I then added the threads from one pre-cooked spaghetti squash that I had roasted in the oven and pulled the 'spaghetti threads' out  ( here is how to do it in case you need directions: http://www.kitchentreaty.com/how-to-cook-spaghetti-squash-two-different-ways-in-the-microwave-or-in-the-oven/ )




I also had some crunchy roasted cauliflower that i chopped up and added to the whole thing, 3 big florets

Then I added about 3/4 of a jar of gluten free, organic pasta sauce and heated it all up. You could also just use fresh tomatoes cut up and some organic tomatoe sauce, maybe a little tomatoe paste instead. Add some red pepper flakes to make it hot. Grate some cheese over the top of it and even mix it with real spaghetti to make it go farther if you aren't doing paleo.

It actually tasted really yum, even though it's not the prettiest thing i have ever made.  




20 February, 2013

Baked Tilapia with Olive Tapenade & Cauliflower Mash

Another (sort of) Paleo friendly meal

As I might have mentioned, I am eating dairy on my new lifestyle change of eating, way of life, so not pure Paleo. Though I still say that none of us were there at the time of the cavemen, so who really knows!?  

This was the easiest meal to make because I used some pre-prepared foods.


Trader Joe's has a new Mediterranean Olive tapenade that has a lot of good stuff in it.

I took a piece of tilapia and covered it with the tapenade, baked it in the oven for about 30 minutes at 350.

Then I made a variation of my favourite cauliflower mash with cheese and garlic in it.  I used a bag of microwave cauliflower and placed whole garlic cloves in with it, to soften the garlic & some butter with S&P to taste.

added the garlic and some shredded cheese then used my immersion blender to get it smooth.  Yum!!


10 January, 2013

What IS for breakfast? Paleo conundrum!

Breakfast - it can get boring, but you can make a lot of variations of this dish.  This is what I had this morning.

Baked eggs & turkey bacon in a muffin cup 

Pre-heat oven to 375
I sprayed the muffin cups with non-stick spray and lined them with one piece of turkey bacon.  You could also use real bacon or canadian bacon or even some ham. I wanted to use up my turkey bacon, because I do eat real bacon.

I took 2 eggs, 1/2 cup egg whites, a handful of shredded cheese, Mt. Olive sliced jalapeno peppers, S & P.  Whipped that all together and divided amongst the four muffin cups. 

Sorry this is a bad photo, the muffin tin is one of those flexible ones, and it's red! you can take the extra ones out and put in a plastic bag to eat the next day or freeze them if you make a big recipe. Let hem cool for 20 minutes before you put them in the fridge (they will keep for a week) or freezer.

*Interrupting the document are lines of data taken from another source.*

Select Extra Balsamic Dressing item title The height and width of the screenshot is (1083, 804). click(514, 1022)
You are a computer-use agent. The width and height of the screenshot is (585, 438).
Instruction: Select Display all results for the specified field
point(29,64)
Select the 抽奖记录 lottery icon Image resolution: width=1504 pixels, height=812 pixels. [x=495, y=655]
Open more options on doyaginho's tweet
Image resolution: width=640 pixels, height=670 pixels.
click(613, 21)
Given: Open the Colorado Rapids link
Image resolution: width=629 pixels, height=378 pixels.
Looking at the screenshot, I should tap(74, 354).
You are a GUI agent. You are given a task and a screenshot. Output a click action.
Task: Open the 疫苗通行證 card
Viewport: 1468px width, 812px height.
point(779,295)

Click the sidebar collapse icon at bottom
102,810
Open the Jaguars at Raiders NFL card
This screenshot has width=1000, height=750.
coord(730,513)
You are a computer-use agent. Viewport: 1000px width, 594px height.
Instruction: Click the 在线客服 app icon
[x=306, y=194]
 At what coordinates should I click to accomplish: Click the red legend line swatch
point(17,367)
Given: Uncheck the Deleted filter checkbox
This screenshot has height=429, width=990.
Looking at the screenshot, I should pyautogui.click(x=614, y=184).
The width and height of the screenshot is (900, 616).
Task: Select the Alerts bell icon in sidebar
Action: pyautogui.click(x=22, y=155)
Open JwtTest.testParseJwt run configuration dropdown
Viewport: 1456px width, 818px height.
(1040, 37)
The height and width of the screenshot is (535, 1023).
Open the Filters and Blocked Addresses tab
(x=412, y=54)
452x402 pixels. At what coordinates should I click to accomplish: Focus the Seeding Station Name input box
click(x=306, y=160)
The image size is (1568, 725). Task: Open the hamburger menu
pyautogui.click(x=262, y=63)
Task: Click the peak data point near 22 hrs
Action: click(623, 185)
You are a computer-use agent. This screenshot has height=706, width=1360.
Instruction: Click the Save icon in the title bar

**You can also make these by dicing up a bunch of veggies like peppers, green onion, broccoli,mushrooms, & use canadian bacon or ham all diced and added into the sprayed muffin tin, then just beat the eggs that you have added the shredded cheese & S&P, i also add hot sauce, pour OVER the veggies & meat, and bake at 375 for about 20-25 minutes.   

02 January, 2013

Chicken Thighs with lemon, mushrooms, asparagus

So tonight's dinner is something else I made up and is Paleo friendly. Let's call it:


 chicken thighs with lemon and vegetables 


 


This is what I used:
4 bone in, skin on Chicken thighs from Whole Foods 
Dean & Deluca rosemary 
1 lemon, cut into quarters 
1 TBSP coconut oil 
granulated onion 
garlic powder 
Dean & Deluca Tandoori blend
S&P
Sliced crimini mushrooms
thick cut asparagus 

I seasoned the chicken,  then browned on both sides in the hot coconut oil. i added some olive oil though because i realize that the reason i don't like coconut oil is that it tastes and smells like coconut. i don't care that much for coconut. granted, most of the taste cooks away, but it's too much for me for a savory dish. 


Then I put the thighs in a roasting dish lined with parchment paper, squeezed the lemon juice from half the lemon into the bottom of the dish. 


Then i browed the veggies that i had left over, in the rest of the pan oil for a minute or so, then I poured all of that into the same dish along with the squeezed lemons and baked at 400 for 35 minutes.